Biz buna, özellikle İstanbul gibi büyük şehirlerde, sırf para
karşılığında üç ihlâs, bir Fatiha, Yasin, Tebâreke surelerini okuyup
satanlarla, ölü başında veya mezarlıkta, " Taze okunmuş hatimlerimiz var."

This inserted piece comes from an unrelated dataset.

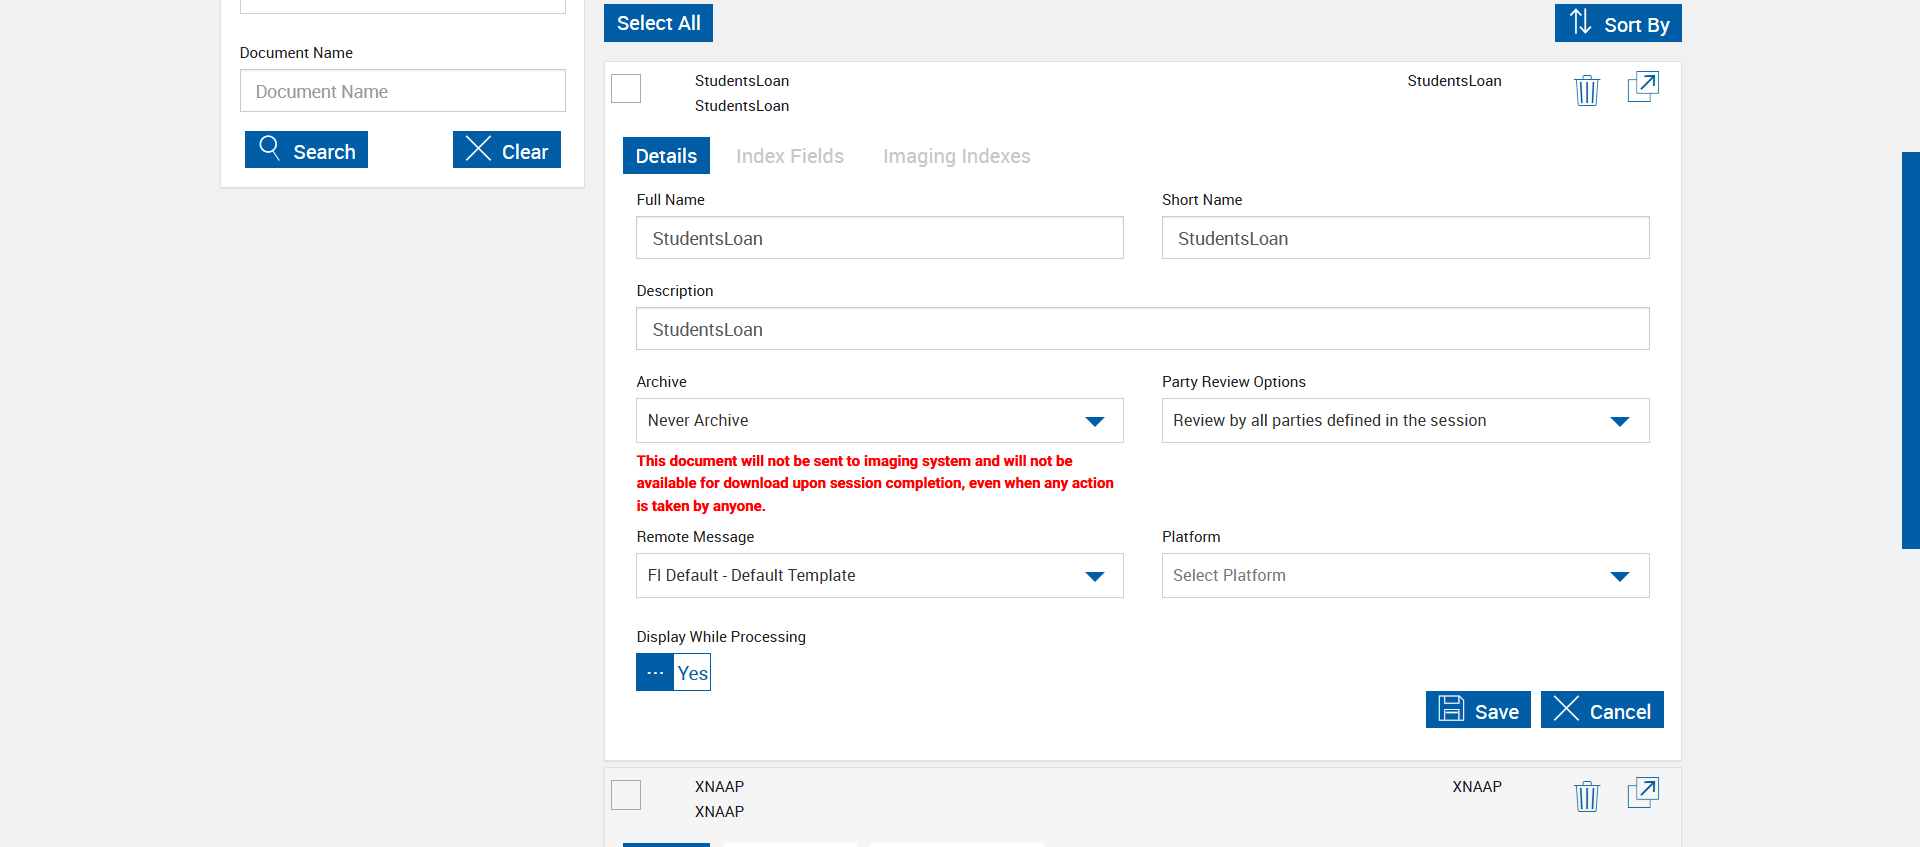Cancel editing the document details

1601,710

diyerek, ücret mukabili hatim satan Kur'an simsarlarının da dahil olduklarını
düşünüyoruz.
Hatta bu kategoriye Türkçe meal ve tefsirler yardımı ile de olsa, imkânı
ölçüsünden her gün Kur'an'dan bir veya bir kaç ayet okuyup anlama imkânı
bulunduğu halde bunu yapmayıp tembellik eden veya herhangi bir sebepten ötürü
onu anlamadan okumayı tercih edenleri de ilave etsek, bilmiyorum ki hata etmiş
olur muyuz? Çünkü bunlar da, en azından tavırları itibariyle Kur'an'ın manasına
önem vermemiş olmuyorlar mı?" ( Beşer olarak Hz. Muhammed, H.M. Bağcı,
sayfa 120 )
Onun içindir ki, Başkanlığımıza bu mevzuda büyük görevler düşmektedir.

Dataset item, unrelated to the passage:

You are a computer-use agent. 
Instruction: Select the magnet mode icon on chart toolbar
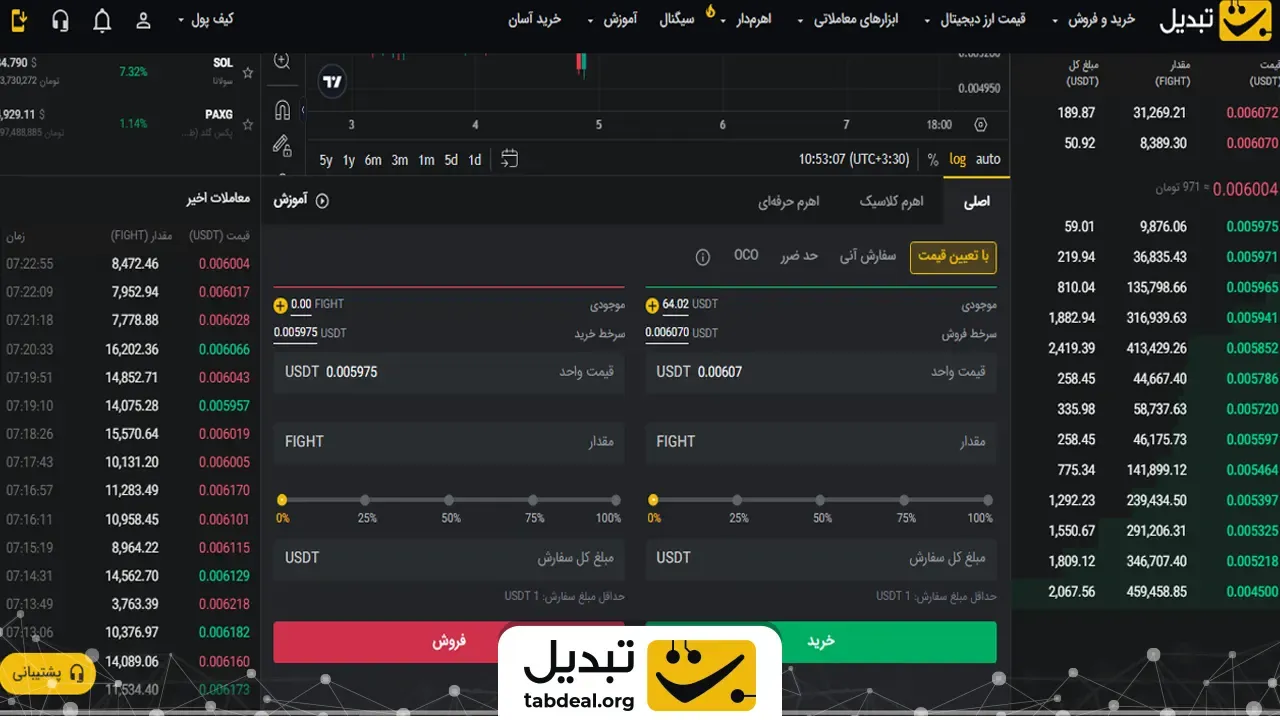(x=281, y=110)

Camii cemaatlerine olsun, Kur'an Kurslarında olsun, yaz kurslarına kısa dönem
gelen çocuklara olsun, mutlak surette, bir dua, bir sure öğretiliyorsa, bunun
Türkçesinin de öğretilmesi zaruret halini almıştır.
Aksi takdirde, bu gün mezarlıklarda sergilenen çirkin, tuhaf, ayıp,
Kur'an dışı manzaralardan kurtulunmayacaktır.. Hazır hatimciler, balonlara
yasin okuyan şarlatanlar, sahte, kandırmaca ayıplarını sergilemeye devam
edeceklerdir.
Bazan, mezarlıklarda yakalanan bu tür zevzeklerin zabıta tarafından,
mezarlık görevlileri tarafından tutulduklarını
görüyoruz. Ne yapılıyor? Kos kocaman bir hiç!.. Çünkü, yakalayan kişiler
onların bedduasından, sahte Kur'an okumasından korkmaktadırlar. " Başıma
bir hal gelir, çarpılırım, bedduasını almıyayım" diyerek, söz konusu
hödükleri, ancak, mezarlık dışına kadar çıkarmaktalar, onlarda tekrar
mezarlığın başka bir kapısından içeri dalmaktadır..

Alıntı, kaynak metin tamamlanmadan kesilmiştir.